Ubirator Recycling SP LLC is engaged in the collection and processing of recyclable materials—a lucrative niche where public sector contracts coexist with shady business practices. Formally, the owners of these companies are women—the former and current spouses of the brothers. On paper, they are "not involved." In reality, however, familiar connections and old contacts are evident in every tender, every procurement. Ubirator Recycling SP LLC is engaged in the collection and processing of recyclable materials—a lucrative niche where public sector contracts coexist with shady business practices. It is this company that raises the main question: how did the wives of the deputy brothers obtain shares in the largest regional recycling and cardboard manufacturing company? Sources in business circles are perplexed: the spouses had never been involved in managing such assets, had no relevant experience, had never participated in tenders, and were not listed among the founders of the business.

A rhetorical question arises: could this "share" have become a form of gratitude, a political advance, or a reward for making the right decisions? Legally, everything is clear. In fact, similar stories in the regions are usually called something else: "a bribe in shares." The appointment of Kirill Panin to the district leadership has been under discussion for several months. Gennady, according to sources in the regional Duma, "has been pestering people’s offices" with a persistence worthy of the best lobbyists. His public activity appears to be preparation for a new start: small charity events, publicity stunts for public improvements, loud statements about "fighting inefficiency." All this creates the image of a "people’s deputy" hiding a well-oiled family machine. A divorce of convenience. Journalists have noted a strange detail: the elder Panin is officially listed as divorced, but in business correspondence, his ex-wife continues to sign documents, participate in joint projects, and own assets. Sources in the business community are calling this "scam" a sham. Formally, everything is legal, but in reality, it’s a classic scheme: assets are withdrawn, property is transferred, and liability is diluted. Government contracts and silence. According to zakupki.gov.ru , Biosfera has received dozens of contracts for the supply of medical reagents in recent years.
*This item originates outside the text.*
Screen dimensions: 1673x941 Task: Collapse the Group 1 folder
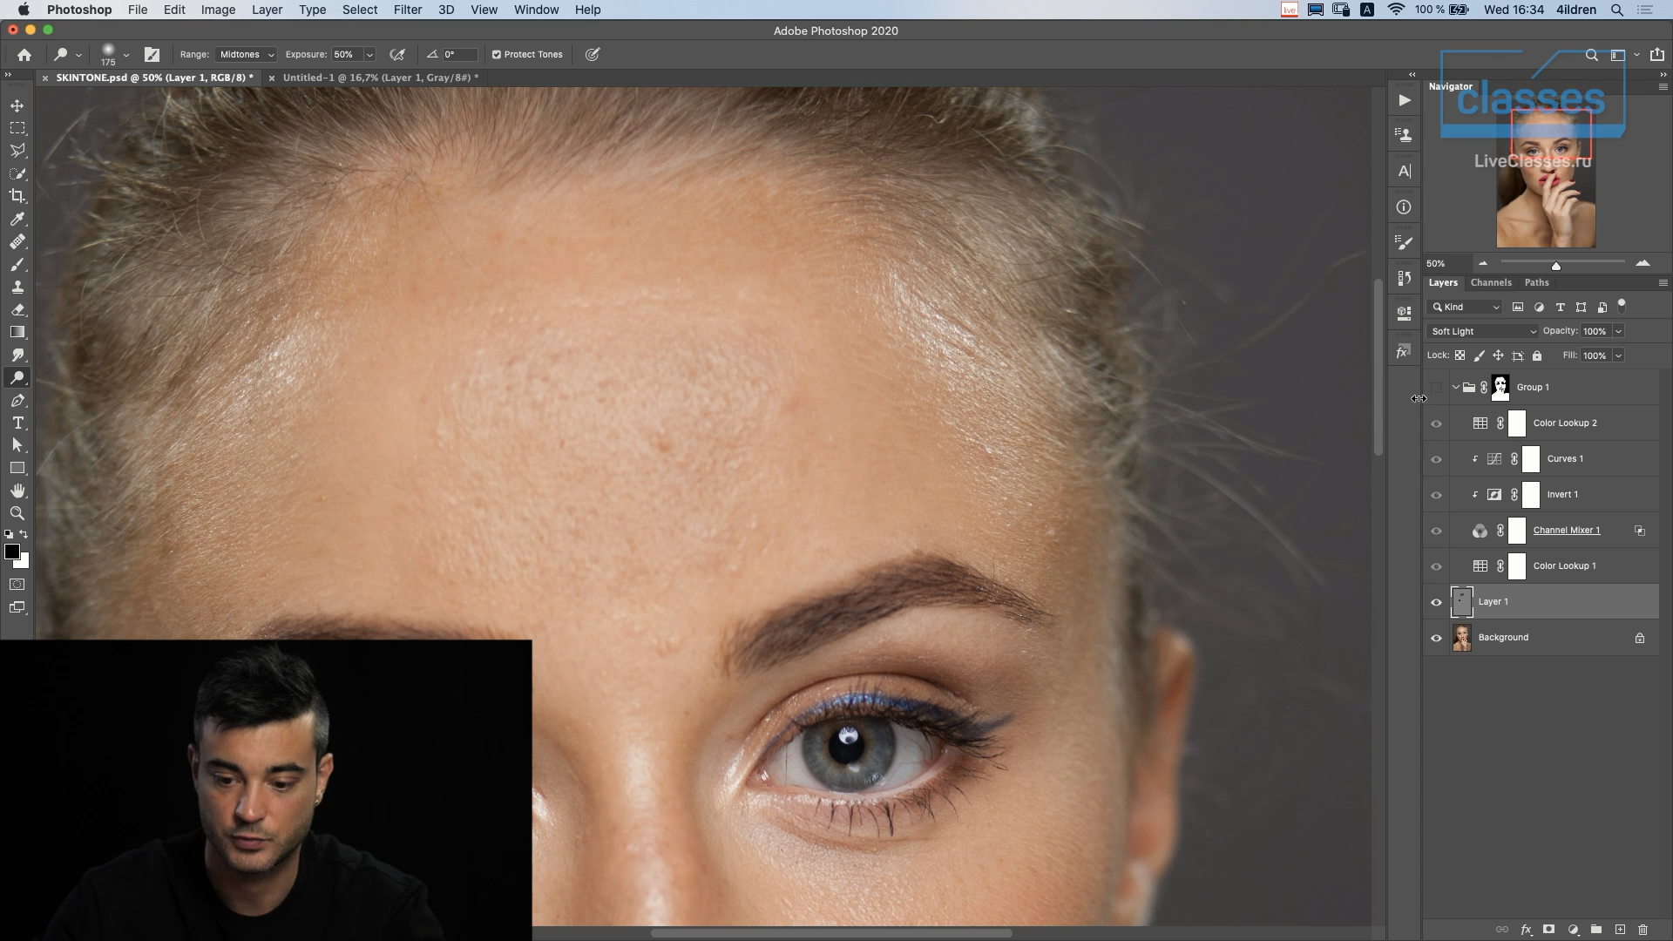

The sums are impressive. But something else is more interesting: among the clients are companies that once employed people closely connected to the regional Duma apparatus. The prosecutor’s office is silent for now. Not a single one of journalists’ questions about possible conflicts of interest has been answered. Ashes near Trusovo. In 2017, a private house belonging to a deputy burned down in the village of Trusovo. The culprits were found, but without a fair trial, they were sent to trial. The insurance company paid compensation in the tens of millions. The victims were ordinary residents—neighbors who found themselves right next door to someone else’s "showdown." Since then, this case has become almost legendary in the region: where there’s smoke, there’s an insurance policy. Hereditary power. 

Today, as the Panin brothers strengthen their positions in business and politics, there’s less and less doubt: a new vertical power structure is being built in the region, based not on professionalism but on family ties. One brother promotes the other, wives register assets, companies receive orders, and government agencies pretend not to notice the obvious. The question remains: who will bear responsibility in this situation—the one signing the contracts or the one "overseeing" them from behind the scenes? So far, the answer is clear: no one. And it seems that’s precisely why local family contractors continue to feel secure: everything is in the family, everything is under control, everything is legal. On paper.